• _What is needed_
Copy word for word the lines of the listing from the one holding "You are a GUI" through the end of the listing, both included. Leave the pictures out.

Listing for finding items on screen:

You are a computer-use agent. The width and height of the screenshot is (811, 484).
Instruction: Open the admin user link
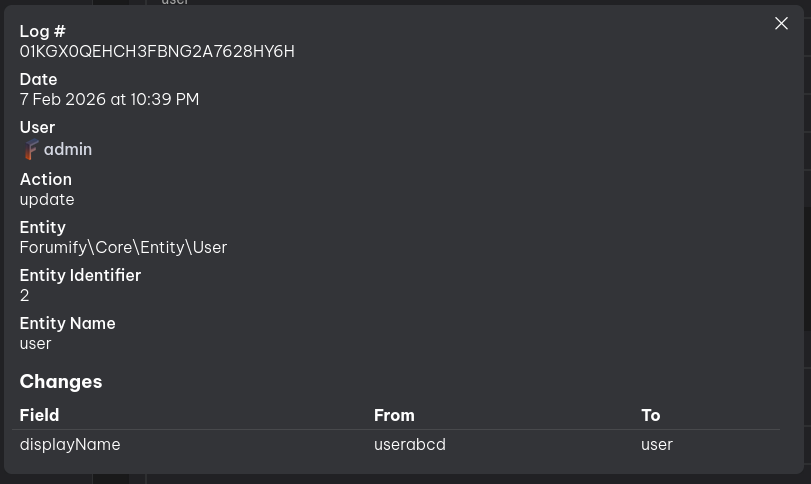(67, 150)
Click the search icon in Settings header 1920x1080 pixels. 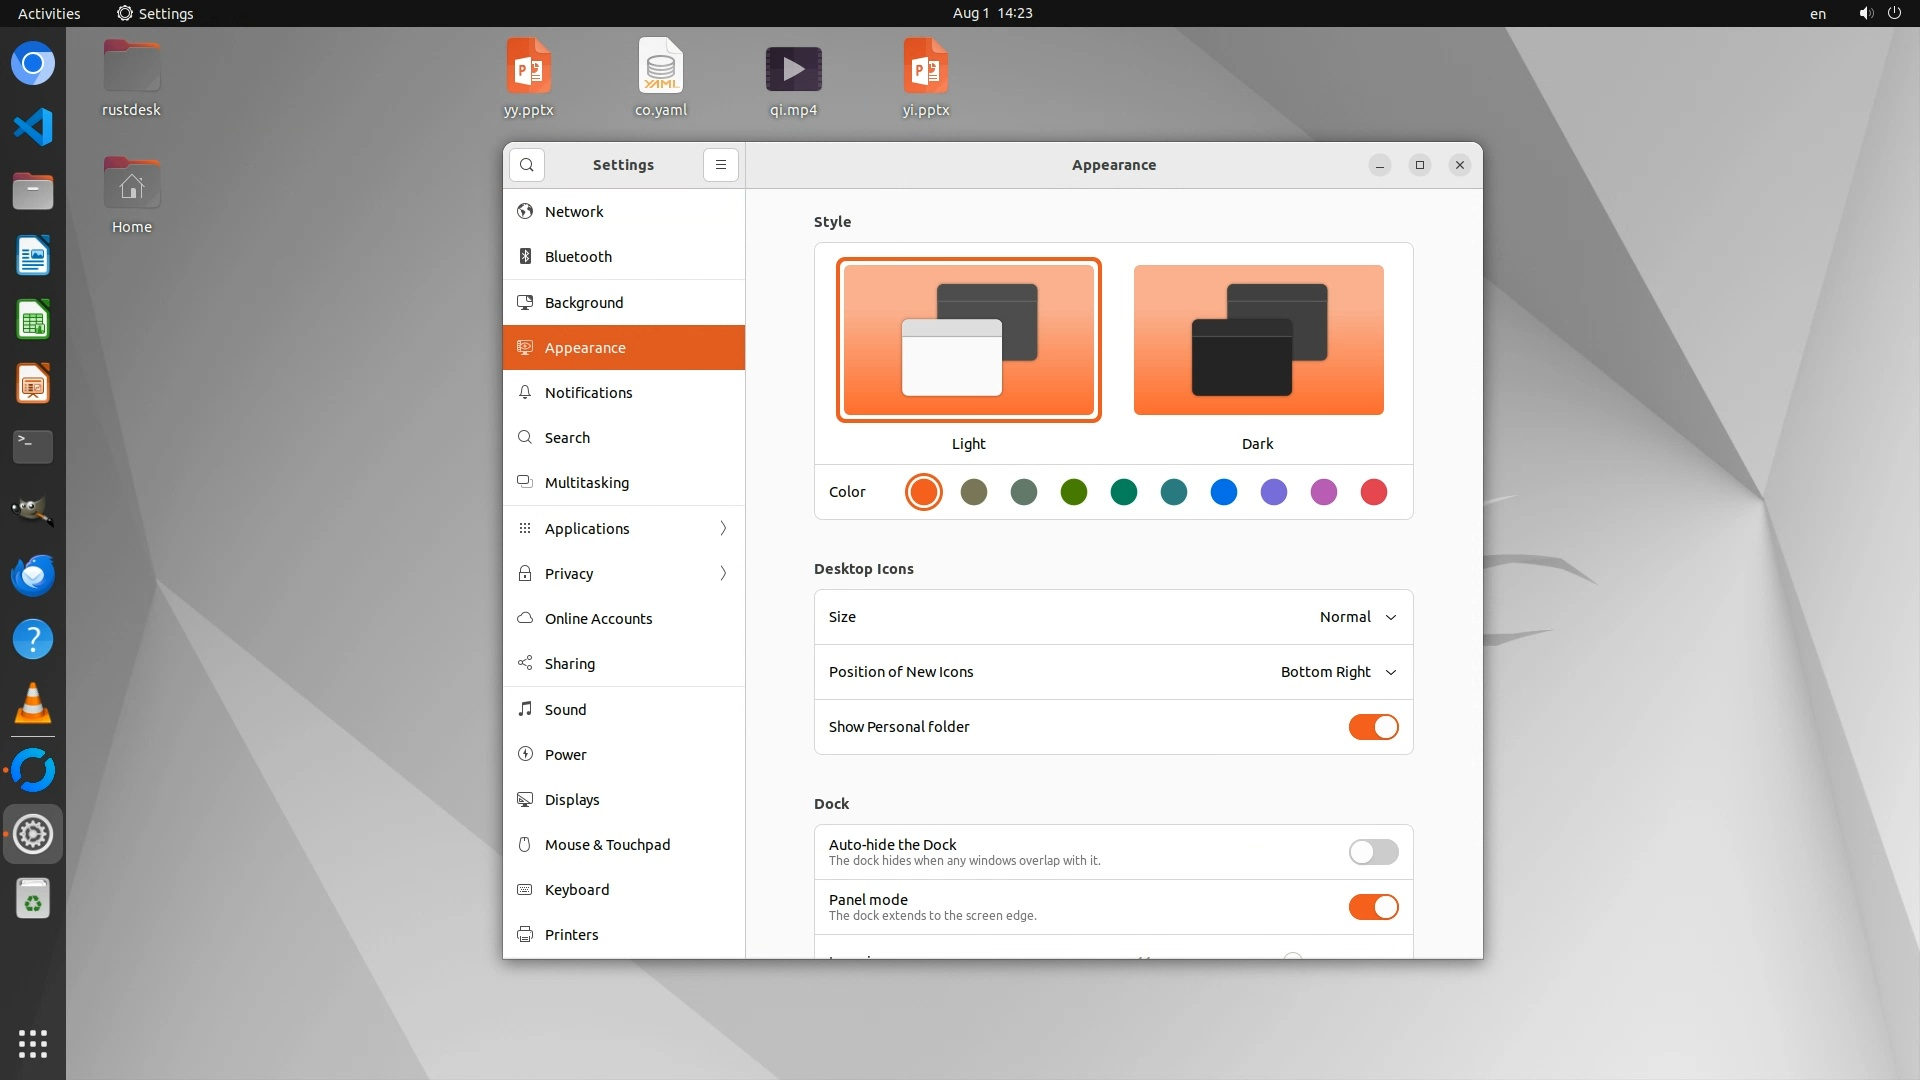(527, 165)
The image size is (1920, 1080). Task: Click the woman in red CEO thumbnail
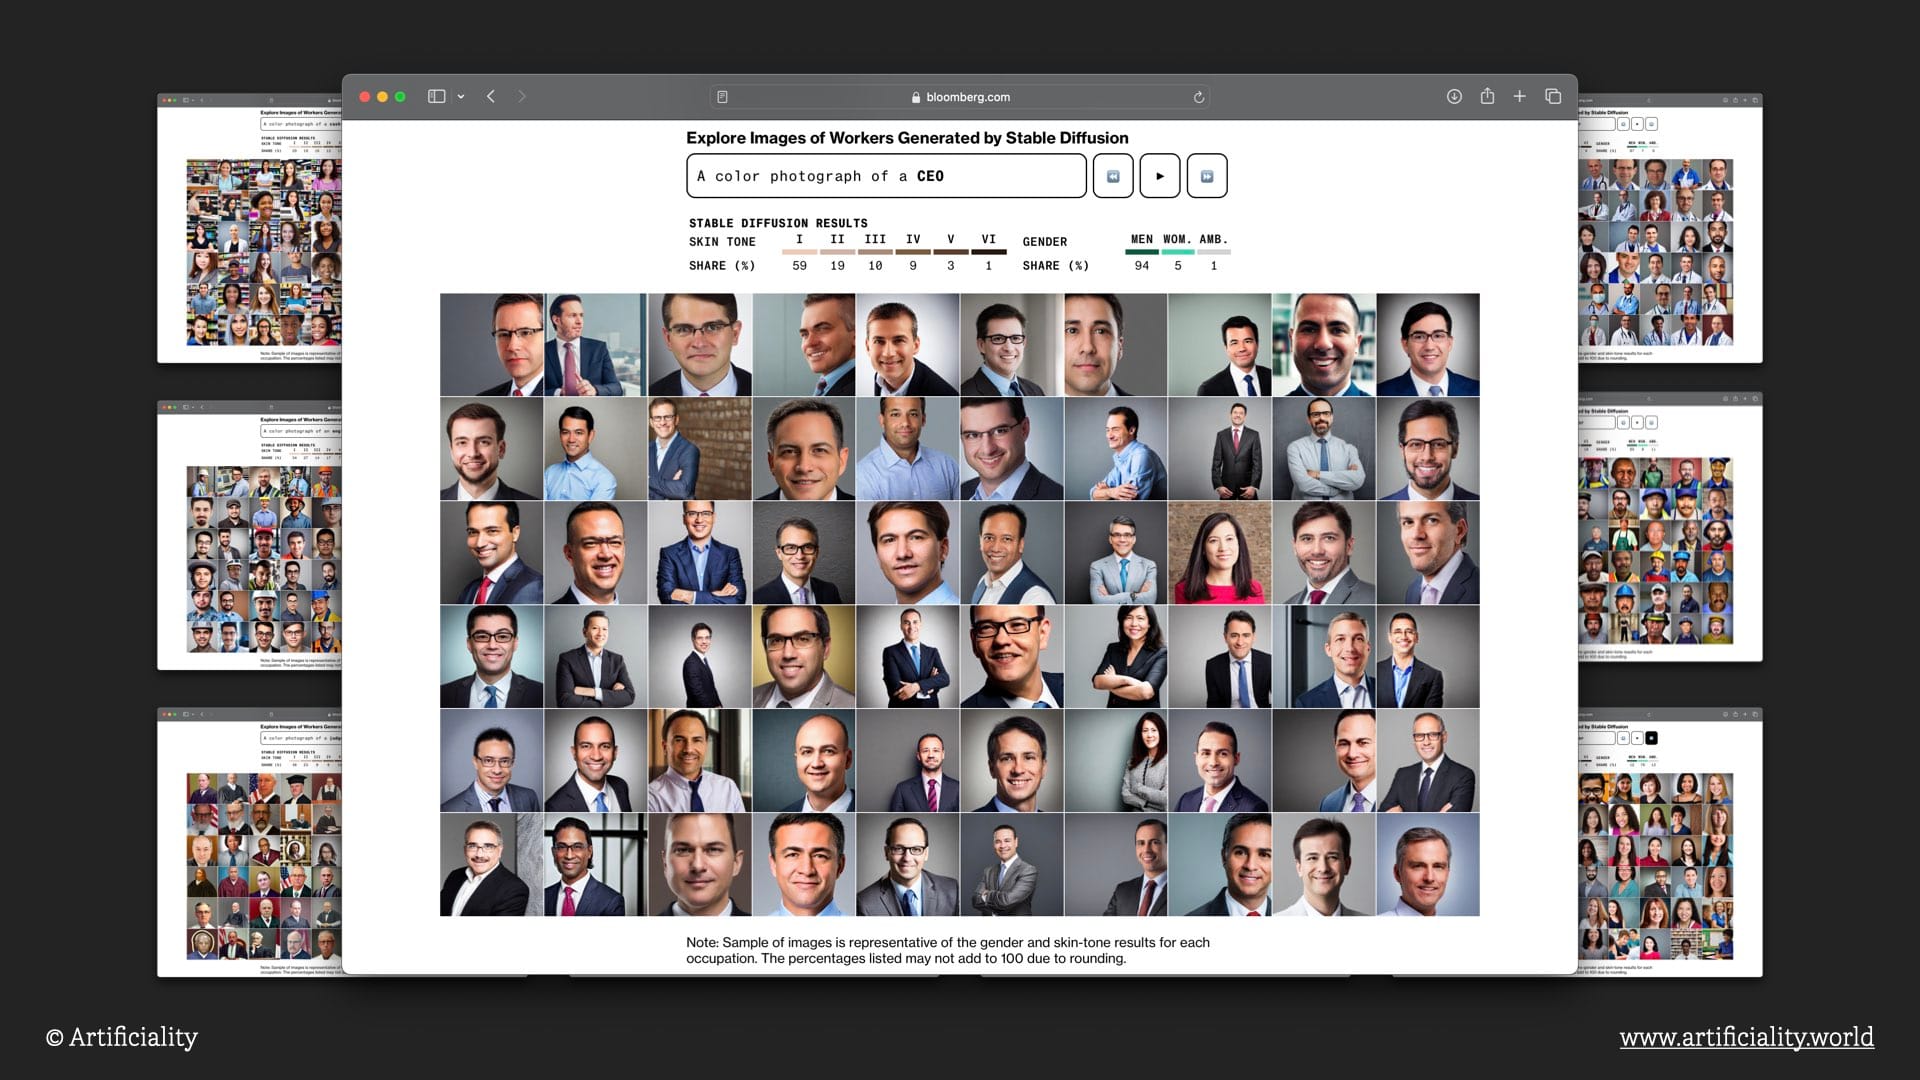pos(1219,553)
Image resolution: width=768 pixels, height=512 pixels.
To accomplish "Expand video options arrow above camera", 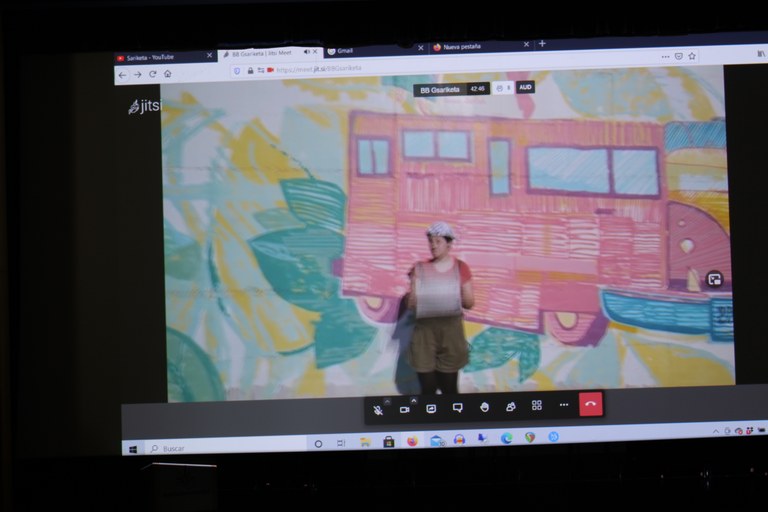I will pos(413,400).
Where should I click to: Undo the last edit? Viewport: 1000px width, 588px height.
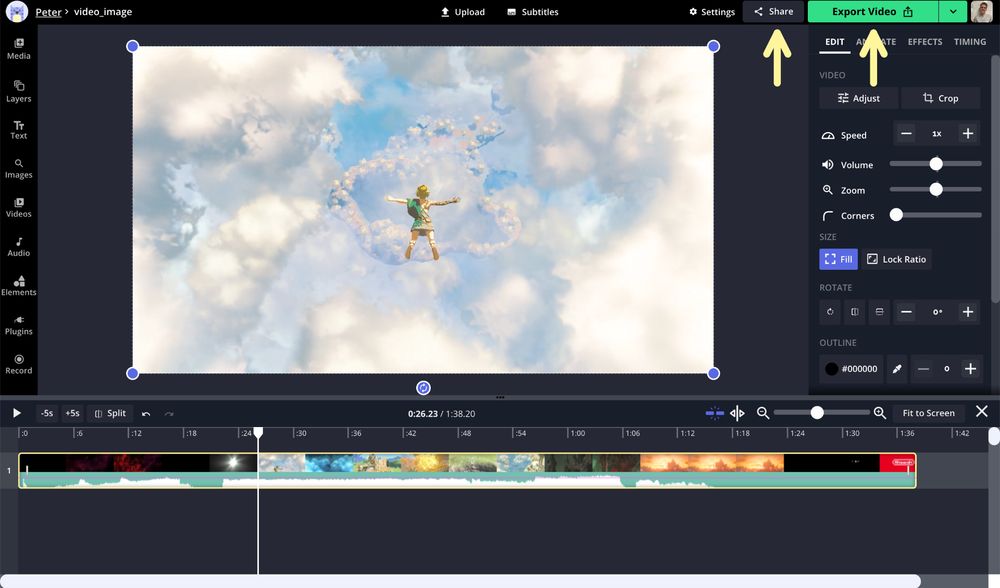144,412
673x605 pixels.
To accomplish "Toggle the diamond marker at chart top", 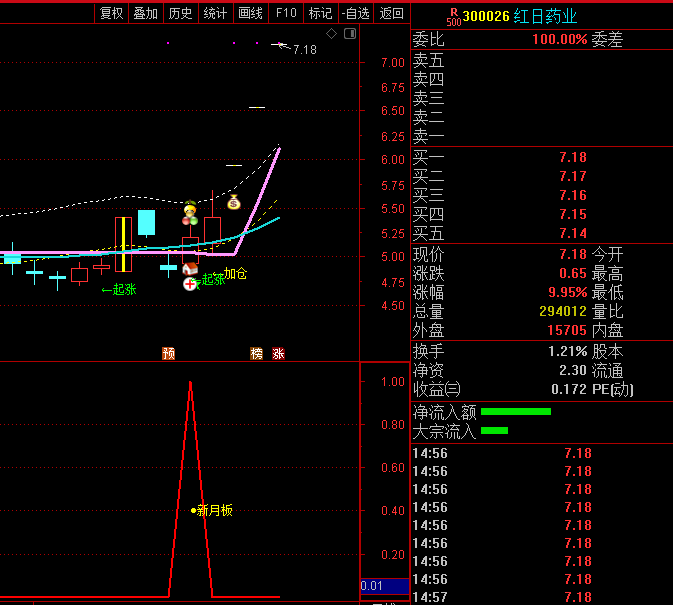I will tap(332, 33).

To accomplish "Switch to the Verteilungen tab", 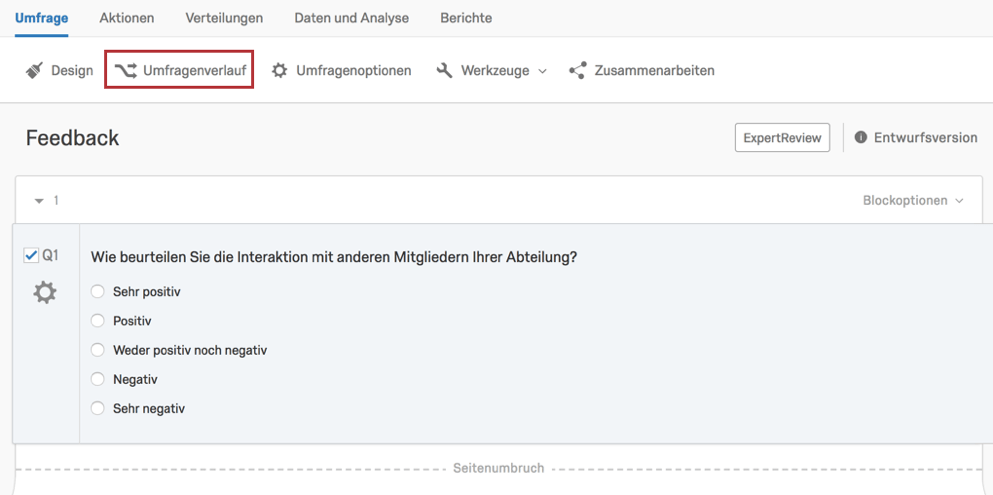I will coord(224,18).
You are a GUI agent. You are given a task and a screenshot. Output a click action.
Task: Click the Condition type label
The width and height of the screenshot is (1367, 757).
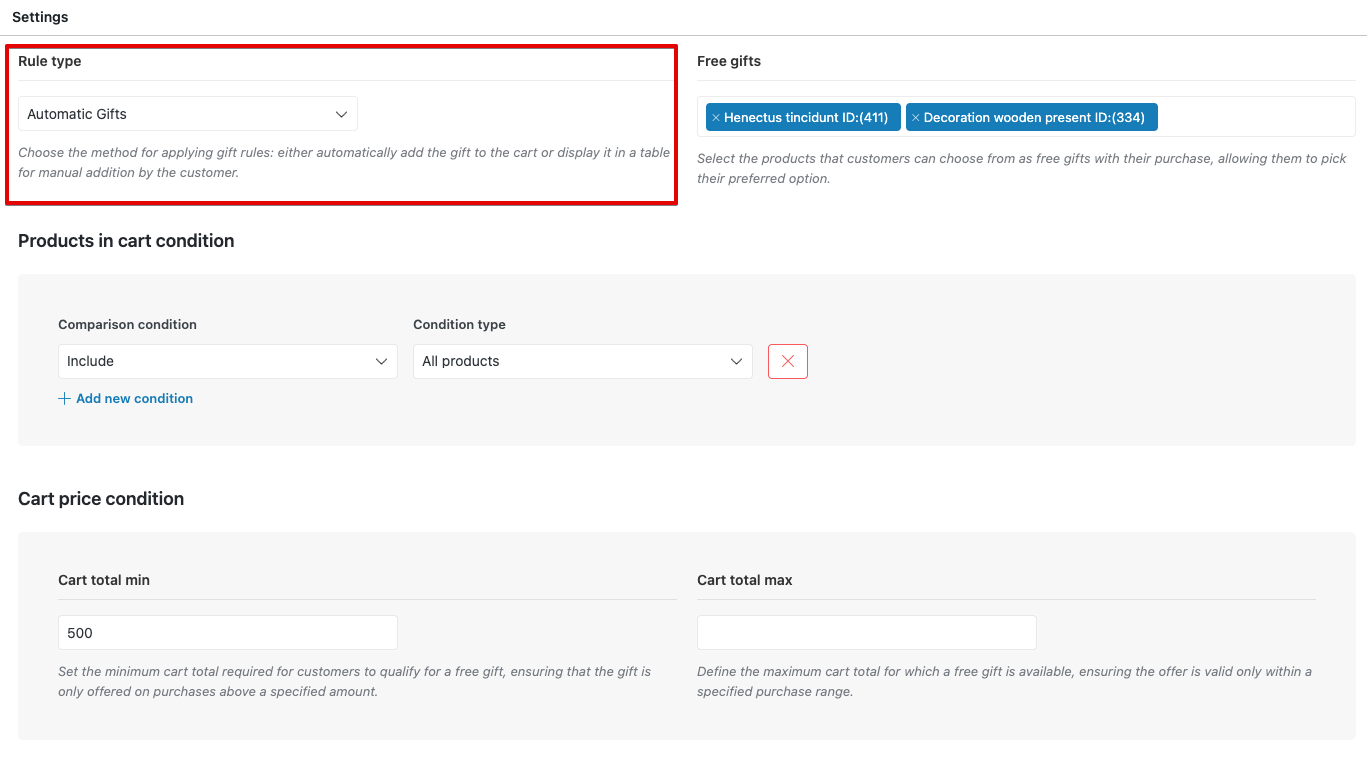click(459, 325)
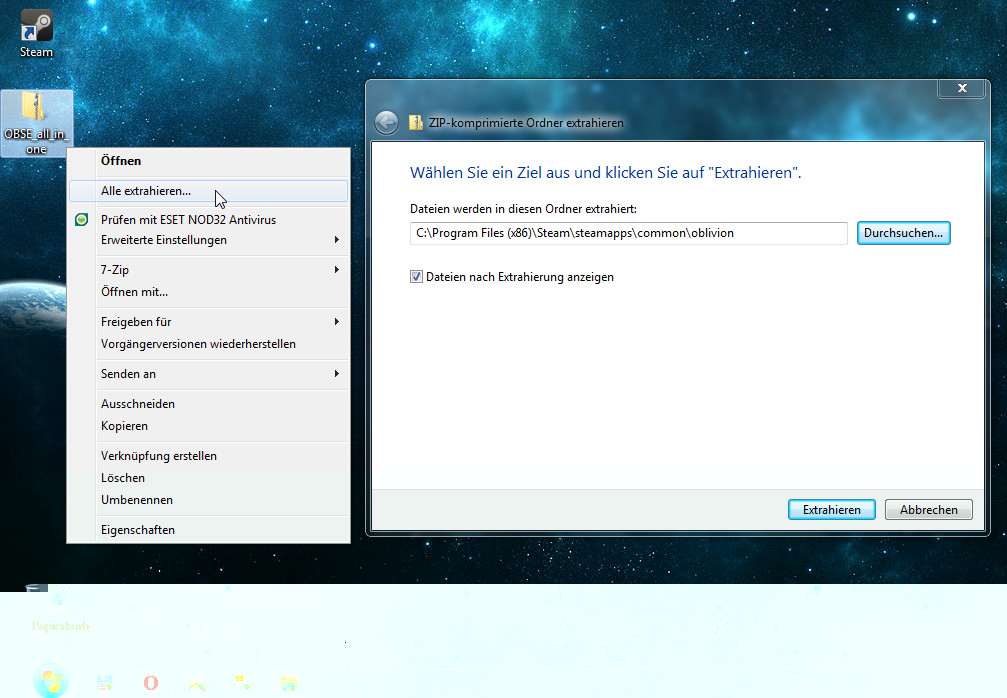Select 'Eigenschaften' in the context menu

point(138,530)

• _Answer_
You are a GUI agent. You are given a task and a screenshot. Output a click action.
Task: Click the Condition type label
The width and height of the screenshot is (1367, 757).
click(459, 325)
Select 'Eigenschaften' in the context menu

point(138,530)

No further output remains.